Where to from here? Knowing what it is like to be in love with a controlling, aggressive, manipulator that doesn’t ever apologize for anything and that can make you feel like everything you do is wrong; the way forward is to understand that they might never change. When a loved one is continuously hurtful and there is no room for open communication, the only thing left is to protect yourself from further abuse. In most cases, all avenues of help are exhausted. We disappear deeply into the abyss of their control that when they leave or die, we don’t know who we are anymore.
The controlling partner I dated 26 years ago would threaten me with suicide, but I realized that he loved himself too much to do something like that, so I left.

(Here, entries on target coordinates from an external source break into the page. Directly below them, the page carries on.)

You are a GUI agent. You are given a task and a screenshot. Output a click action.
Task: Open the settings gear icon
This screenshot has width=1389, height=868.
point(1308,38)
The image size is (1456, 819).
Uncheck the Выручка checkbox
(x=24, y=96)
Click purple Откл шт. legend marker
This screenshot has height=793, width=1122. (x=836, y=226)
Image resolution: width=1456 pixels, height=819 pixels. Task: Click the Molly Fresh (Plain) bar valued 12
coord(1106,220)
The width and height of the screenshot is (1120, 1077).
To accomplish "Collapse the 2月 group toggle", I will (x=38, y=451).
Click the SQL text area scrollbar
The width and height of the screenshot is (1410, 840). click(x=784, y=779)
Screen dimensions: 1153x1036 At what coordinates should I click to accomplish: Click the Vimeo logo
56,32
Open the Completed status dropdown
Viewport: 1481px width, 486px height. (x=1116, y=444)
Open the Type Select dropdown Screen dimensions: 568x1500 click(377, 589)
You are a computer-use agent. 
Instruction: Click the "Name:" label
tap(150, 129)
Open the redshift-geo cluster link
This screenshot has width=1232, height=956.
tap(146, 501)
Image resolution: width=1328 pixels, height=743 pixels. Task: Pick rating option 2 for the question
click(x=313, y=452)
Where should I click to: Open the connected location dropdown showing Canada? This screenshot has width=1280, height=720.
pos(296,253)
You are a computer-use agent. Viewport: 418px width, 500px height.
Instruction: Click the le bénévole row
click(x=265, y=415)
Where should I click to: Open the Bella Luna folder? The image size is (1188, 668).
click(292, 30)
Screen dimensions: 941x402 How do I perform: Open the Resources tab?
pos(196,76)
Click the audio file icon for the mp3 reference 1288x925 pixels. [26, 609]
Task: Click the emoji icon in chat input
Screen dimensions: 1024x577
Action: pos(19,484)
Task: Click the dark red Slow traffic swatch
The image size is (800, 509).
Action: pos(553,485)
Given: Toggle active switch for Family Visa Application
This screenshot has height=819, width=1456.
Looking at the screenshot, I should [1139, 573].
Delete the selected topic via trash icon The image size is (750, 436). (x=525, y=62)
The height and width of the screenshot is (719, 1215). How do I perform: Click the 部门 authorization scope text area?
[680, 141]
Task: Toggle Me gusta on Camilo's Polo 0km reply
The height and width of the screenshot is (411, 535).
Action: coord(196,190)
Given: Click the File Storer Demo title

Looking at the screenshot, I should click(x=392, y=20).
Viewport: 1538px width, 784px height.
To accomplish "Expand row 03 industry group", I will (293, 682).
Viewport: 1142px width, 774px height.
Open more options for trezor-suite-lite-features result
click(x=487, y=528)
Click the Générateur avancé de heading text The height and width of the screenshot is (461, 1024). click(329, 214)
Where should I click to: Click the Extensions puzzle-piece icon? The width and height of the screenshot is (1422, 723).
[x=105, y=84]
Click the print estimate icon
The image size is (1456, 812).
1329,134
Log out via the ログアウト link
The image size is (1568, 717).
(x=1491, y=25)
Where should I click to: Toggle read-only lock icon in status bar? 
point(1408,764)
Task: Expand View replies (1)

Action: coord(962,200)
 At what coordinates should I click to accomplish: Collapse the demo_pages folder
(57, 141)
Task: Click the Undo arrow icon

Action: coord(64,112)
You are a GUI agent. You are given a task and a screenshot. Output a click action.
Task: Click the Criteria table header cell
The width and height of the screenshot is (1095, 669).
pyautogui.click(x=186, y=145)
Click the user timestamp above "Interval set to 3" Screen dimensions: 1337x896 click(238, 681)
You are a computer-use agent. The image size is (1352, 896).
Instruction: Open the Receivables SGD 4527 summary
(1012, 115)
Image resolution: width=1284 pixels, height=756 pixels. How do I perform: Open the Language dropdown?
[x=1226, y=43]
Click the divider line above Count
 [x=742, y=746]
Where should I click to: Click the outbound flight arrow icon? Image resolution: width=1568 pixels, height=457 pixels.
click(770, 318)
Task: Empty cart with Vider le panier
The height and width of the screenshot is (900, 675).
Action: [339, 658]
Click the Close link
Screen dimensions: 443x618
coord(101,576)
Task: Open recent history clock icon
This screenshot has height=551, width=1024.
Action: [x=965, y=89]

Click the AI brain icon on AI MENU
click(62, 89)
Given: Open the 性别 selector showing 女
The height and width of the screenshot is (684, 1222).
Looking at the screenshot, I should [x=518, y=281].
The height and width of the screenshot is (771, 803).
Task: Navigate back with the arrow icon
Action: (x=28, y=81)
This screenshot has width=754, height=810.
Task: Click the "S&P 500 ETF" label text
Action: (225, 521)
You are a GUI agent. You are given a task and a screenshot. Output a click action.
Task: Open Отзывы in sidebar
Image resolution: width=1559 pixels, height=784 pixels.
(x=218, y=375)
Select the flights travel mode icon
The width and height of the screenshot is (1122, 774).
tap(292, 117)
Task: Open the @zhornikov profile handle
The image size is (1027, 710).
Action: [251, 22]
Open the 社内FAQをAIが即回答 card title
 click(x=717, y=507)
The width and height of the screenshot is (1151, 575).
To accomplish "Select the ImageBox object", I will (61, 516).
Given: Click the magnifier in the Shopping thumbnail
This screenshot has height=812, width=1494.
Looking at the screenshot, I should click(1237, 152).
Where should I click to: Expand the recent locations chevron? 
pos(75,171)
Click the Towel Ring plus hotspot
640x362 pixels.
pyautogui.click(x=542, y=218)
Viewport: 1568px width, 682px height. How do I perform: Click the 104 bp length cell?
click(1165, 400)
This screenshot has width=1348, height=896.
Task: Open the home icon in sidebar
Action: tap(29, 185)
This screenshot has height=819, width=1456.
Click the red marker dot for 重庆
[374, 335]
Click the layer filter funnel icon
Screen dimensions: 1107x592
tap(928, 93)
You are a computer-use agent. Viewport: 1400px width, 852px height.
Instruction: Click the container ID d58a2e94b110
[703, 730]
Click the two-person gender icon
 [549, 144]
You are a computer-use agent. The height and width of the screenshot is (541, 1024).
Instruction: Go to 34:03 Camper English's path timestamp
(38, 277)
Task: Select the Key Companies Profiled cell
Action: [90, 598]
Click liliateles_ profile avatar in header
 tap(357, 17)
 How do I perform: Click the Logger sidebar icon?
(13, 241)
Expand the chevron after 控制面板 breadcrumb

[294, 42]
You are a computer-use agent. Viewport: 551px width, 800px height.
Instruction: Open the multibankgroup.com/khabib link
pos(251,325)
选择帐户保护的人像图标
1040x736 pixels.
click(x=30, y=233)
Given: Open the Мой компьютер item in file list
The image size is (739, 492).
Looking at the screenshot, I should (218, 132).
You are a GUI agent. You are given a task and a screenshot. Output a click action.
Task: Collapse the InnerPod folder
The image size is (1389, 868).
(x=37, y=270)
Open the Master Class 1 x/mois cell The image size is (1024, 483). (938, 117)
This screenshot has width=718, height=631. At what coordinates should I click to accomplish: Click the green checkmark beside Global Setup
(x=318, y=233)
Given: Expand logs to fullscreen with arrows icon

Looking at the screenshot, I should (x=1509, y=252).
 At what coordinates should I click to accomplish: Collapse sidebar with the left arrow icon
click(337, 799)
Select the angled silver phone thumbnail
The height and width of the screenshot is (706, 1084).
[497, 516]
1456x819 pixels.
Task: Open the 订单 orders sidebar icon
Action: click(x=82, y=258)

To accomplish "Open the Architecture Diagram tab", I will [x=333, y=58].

The best way to navigate relationships is to learn and listen as much as possible. Read educational books from people that have firsthand experience and seek help. We don’t have to do everything on our own and knowing that someone else is going through the same experience makes us feel less lonely.
I’m not a psychologist, I leave the diagnosis to the experts, but I have seen the relief that Life Coaching, NLP, TIR and Craniosacral Therapy bring to my clients. The reason these modalities are so effective, and why I chose them, is because they are non-invasive and it allows the person I am holding in my heart to open up in a non-judgmental loving, safe space. Maybe being heard and seen for the first time without control. Allowing them to come to their own magnificent realizations. After all, there is no one that knows you better than you know yourself, so you are receiving expert advice. All we sometimes need is to be asked the right questions, and to be held in a safe space to become still and reflect.
This is what I needed 26 years ago, and now I know how to be that for others.